SUPPLIED MATERIAL:
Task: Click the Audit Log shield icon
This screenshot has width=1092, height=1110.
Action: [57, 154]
* * *
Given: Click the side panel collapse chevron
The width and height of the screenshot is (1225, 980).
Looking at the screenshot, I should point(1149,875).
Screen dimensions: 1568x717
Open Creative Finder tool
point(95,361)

TASK REQUIREMENTS: How many of the lines in the listing hold "Click"? Only the number should be given.

OUTPUT: 2